O'Brien: The new Fall TV season is starting and The Insider has the scoop on all the new series. P.S. to the competition: go [bleep] yourselves. (raises his middle finger) This year's Amazing Race will be more amazing than ever now that religious deities are joining the action.
(cut to a couple in the desert with their car broken down)
Man: Oh Jesus, please help us! Jesus!
Jesus: I'm here. I've brought you a tire iron, my son.
Man: Praise Jesus!
Woman:(from afar) Mr. Christ, please help us steer this camel!
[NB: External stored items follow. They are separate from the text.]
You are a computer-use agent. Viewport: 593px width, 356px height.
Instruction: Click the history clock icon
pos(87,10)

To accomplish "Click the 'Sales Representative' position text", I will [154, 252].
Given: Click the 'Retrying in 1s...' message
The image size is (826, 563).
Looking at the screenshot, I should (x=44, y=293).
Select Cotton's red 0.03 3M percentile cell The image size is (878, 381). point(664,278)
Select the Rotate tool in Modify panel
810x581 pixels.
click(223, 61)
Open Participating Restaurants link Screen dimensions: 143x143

(taxi full of men drives up)
Guy: Oh lord Jesus, we could really go for some cab fare.
Black Guy:(offscreen) Woo, Buddha's the way to go, jackass!
Buddha:(drives up) Buddha's all up in your grill! (speeds away)
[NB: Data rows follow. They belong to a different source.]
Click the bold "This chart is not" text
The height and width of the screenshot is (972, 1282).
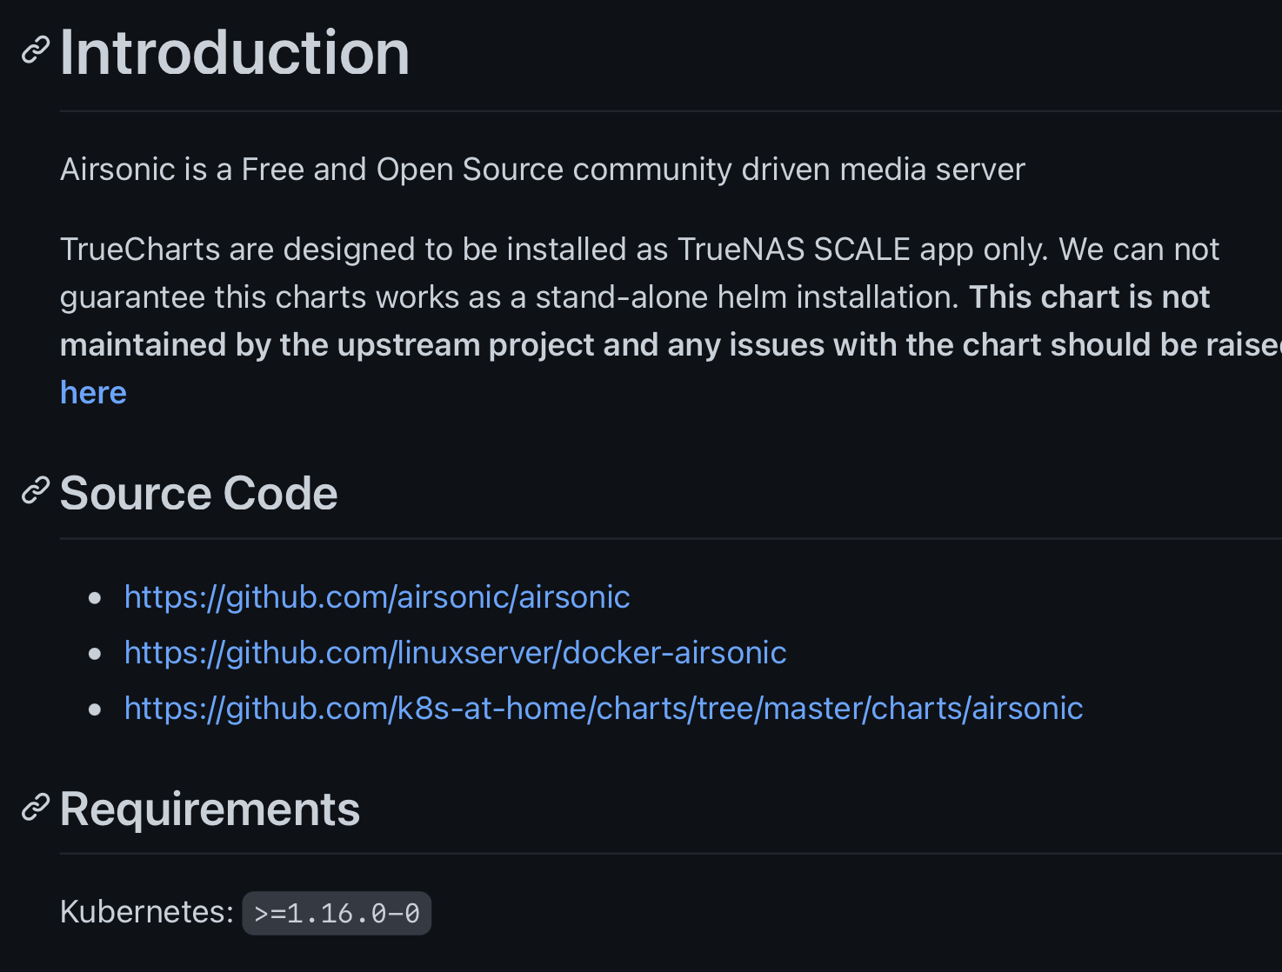pos(1089,297)
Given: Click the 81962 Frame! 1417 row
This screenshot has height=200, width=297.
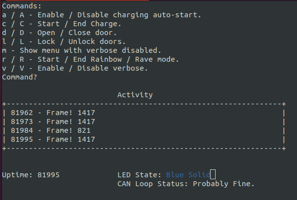Looking at the screenshot, I should (x=53, y=113).
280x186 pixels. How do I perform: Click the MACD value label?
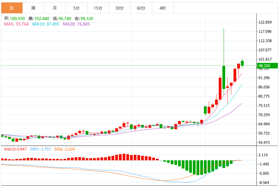pos(15,149)
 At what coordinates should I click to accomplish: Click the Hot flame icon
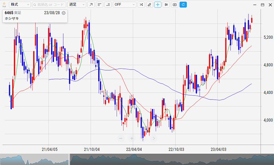(x=4, y=4)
O'Brien: Tired of their liberal shenanigans, Fox owner Rupert Murdoch fired Simpsons creator Matt Groening and promises same show, brand new attitude this season.
(cut to Homer and Apu inside the Kwik-E-Mart)
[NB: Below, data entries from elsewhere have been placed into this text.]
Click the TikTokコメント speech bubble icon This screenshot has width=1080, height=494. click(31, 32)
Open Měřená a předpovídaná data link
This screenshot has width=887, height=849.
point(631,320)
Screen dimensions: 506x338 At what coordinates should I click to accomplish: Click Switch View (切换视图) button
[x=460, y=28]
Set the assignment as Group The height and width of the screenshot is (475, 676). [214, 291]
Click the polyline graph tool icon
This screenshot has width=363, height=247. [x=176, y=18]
Homer: Mornin', Apu. One order of freedom fries please.
Apu: Oh for the love of my heathen god, they're called "French fries", you fat, stupid American!
(a group of men in uniform burst through the doors)
Man: Department of Homeland Security, don't move!
Apu: But... (men hits Apu with their guns and then point their guns at him )
(cut to the Simpson family having a barbecue)
Everybody: Happy birthday, America!
Marge: Oh I hope Apu has learned his lesson.
(cut to a naked Apu with Lynndie England holding a chain around his neck)
Apu: I am so sorry I ever dared to question the wisdom and strength of the United States of America.
England: Damn straight. Yee-haw!
O'Brien: Uh-oh, J-Lo's new bow is a no-go on the phone-o, but take it from P.O., her new line of Day-Glo Faygo will make fans say ho. And now, we enter day three of our Kirsten Dunst headache watch. Kiki's representatives insist the megastar's just fine, but eyewitness accounts say otherwise.
Woman: I saw Kirsten Dunst in the duty-free store buying Tylenol...a lot of it.
O'Brien: Even medical experts agree.
Expert: Well, a headache can be indicative of a failed movie deal. Or possibly a pregnancy.
O'Brien: Time now for celebrity birthdays. Diff'rent Stroke star Conrad Bane is 82, adult film star Ron Jeremy is 69 and comedy trailblazer Fatty Arbuckle is 118. At least he would be if he wasn't [bleep] worm food. In your face, Fatty Arbuckle, you fat, filthy [long series of bleeps]] fat [two bleeps]! Finally tonight, the fans have been waiting for weeks to learn the winner of our "Win Russell Crowe's Trash" contest. The grand prize goes to Mrs. Carmelia Cailo of Nyack, New York.
(cut to a house where a dump truck lays out trash in front of Cailo's house)
Cailo: Whee, it's here, it's here! (dives into trash) This is Russel Crowe's underwear! (sniffs underwear and puts it on her head) OH HALLELUJAH!